Chemistry in high-frequency strong laser fields: the story of HeS molecule

Abstract

The laser-induced stabilisation of atoms producing new chemical species has been evidenced before in the case of helium atoms in high-frequency strong laser fields producing quasi-stable dimers with a strong chemical bond. In the current work, it is shown that the laser-dressed orbitals of helium atoms retain their atomic character, for feasible laser parameters. Namely, the laser-dressed electron density of helium atom peaks at the atomic position. Yet, because of light-induced polarisation two other smaller peaks are obtained at the two classical turning points of the electronic quiver motion. The situation is remarkably different for the case of many-electron atoms such as sulphur.

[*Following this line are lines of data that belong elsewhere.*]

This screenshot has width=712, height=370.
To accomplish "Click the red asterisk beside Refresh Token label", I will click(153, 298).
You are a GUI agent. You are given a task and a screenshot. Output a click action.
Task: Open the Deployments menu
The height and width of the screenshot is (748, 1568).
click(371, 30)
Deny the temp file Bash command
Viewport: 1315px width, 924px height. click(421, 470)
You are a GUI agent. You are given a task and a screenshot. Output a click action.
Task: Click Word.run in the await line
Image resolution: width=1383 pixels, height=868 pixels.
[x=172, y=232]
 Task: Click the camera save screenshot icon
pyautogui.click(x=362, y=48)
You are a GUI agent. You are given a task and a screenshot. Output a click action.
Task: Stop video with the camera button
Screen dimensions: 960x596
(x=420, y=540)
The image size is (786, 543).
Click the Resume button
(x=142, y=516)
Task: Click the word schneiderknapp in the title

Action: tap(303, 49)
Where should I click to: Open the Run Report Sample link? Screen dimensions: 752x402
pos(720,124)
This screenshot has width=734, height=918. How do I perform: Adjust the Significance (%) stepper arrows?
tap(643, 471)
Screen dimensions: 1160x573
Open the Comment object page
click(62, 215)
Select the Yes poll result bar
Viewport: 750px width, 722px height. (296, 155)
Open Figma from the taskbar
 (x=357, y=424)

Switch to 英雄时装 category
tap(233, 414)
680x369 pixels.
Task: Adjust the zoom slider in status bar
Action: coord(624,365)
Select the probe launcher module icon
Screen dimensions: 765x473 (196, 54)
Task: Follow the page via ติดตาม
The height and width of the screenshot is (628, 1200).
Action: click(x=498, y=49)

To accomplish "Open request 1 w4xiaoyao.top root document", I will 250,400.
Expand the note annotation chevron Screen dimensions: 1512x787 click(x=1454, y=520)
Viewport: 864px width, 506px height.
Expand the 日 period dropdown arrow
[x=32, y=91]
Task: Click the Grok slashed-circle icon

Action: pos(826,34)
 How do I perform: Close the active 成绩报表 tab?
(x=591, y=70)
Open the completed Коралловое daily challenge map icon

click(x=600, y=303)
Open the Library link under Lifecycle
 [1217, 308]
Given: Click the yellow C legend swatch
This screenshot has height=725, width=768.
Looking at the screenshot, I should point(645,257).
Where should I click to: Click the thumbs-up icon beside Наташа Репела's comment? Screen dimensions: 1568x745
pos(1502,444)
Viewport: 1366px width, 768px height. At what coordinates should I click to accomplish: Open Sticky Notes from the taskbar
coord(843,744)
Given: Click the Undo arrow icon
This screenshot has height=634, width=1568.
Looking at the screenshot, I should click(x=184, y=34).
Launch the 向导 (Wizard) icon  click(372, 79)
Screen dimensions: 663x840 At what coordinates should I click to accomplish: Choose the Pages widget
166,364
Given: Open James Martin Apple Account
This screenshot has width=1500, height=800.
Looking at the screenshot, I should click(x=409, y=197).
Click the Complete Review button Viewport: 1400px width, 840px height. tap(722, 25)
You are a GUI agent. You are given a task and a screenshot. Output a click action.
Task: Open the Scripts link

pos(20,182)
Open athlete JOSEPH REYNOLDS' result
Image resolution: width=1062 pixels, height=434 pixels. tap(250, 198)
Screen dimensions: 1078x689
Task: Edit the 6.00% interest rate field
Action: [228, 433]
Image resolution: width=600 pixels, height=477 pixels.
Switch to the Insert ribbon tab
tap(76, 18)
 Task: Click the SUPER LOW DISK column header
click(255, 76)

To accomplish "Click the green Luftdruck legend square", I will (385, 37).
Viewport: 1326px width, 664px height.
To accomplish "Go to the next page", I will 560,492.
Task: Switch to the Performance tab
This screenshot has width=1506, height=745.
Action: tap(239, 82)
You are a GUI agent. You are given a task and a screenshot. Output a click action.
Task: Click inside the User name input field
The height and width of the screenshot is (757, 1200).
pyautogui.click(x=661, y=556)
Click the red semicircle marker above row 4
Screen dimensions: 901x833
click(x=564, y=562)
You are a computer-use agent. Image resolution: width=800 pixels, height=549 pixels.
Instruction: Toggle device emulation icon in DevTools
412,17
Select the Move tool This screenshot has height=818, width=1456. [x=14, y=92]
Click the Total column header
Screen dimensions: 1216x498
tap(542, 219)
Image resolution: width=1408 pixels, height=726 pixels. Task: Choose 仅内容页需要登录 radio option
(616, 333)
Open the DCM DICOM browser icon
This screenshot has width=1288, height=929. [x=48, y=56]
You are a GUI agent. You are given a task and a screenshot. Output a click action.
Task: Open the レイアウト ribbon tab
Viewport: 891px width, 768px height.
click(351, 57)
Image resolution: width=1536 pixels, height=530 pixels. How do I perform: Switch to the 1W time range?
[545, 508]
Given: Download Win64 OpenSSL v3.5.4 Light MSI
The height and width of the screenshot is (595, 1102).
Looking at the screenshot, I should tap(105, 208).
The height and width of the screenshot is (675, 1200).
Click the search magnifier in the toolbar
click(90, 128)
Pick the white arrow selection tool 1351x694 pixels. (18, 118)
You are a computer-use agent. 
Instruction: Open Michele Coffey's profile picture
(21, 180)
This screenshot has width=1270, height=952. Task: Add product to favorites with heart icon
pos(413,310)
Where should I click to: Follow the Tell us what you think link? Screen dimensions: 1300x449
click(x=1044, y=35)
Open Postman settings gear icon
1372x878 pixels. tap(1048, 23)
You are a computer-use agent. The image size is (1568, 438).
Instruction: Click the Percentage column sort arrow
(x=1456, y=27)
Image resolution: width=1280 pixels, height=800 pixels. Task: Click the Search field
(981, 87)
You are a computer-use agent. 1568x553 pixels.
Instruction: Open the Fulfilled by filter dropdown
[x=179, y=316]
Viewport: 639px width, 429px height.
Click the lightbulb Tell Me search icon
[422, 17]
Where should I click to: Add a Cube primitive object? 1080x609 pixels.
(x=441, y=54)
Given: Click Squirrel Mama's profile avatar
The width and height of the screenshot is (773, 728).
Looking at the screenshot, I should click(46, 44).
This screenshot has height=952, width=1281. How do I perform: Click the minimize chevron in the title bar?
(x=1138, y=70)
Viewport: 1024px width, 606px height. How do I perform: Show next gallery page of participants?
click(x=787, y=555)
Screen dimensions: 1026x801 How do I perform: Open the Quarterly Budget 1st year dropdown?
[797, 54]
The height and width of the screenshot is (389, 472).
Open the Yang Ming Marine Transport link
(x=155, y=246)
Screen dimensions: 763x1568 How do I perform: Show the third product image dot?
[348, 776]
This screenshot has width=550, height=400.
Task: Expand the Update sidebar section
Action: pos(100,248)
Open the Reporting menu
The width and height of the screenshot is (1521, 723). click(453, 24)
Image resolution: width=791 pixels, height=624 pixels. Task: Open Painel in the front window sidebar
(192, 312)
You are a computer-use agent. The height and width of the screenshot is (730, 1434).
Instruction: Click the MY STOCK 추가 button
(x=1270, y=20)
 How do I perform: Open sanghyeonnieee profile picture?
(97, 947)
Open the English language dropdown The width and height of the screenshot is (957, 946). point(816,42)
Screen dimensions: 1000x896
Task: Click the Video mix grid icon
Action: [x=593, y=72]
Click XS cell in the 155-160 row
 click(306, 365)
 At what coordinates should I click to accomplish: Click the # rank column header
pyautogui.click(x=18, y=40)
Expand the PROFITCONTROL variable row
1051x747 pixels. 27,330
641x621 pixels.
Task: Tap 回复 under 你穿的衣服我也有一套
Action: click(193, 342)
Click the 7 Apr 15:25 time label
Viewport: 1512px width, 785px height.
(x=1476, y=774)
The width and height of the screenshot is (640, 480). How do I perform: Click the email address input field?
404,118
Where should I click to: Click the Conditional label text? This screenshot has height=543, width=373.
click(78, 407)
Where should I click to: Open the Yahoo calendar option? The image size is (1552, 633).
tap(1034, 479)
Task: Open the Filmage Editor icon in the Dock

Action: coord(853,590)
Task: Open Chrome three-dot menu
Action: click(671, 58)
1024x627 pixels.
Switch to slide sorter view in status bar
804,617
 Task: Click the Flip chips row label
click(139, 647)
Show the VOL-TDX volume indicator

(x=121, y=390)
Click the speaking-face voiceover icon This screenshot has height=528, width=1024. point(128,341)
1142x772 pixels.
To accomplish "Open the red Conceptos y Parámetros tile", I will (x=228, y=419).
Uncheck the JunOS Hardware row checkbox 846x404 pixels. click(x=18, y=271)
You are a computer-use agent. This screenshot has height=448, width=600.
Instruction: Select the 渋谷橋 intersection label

The laser-dressed electron density does not peak at the atomic nucleus (as in the case of helium in laser fields), but maximises at the two classical turning points of the electronic quiver motion that is induced by the high-frequency strong laser field. In the presence of high-frequency strong linear polarised laser field sulphur atoms and helium atoms interact to produce a strong chemical bond which is three orders of magnitude stronger than conventional chemical bonds and the laser-dressed bond in helium dimer. Moreover, as we show here, by varying the quiver length parameter of the laser field and the inter-nuclear distance, the structure of HeS changes from one isomer to another, as evidenced by the double minima in the laser-dressed Born–Oppenheimer potential energy curves.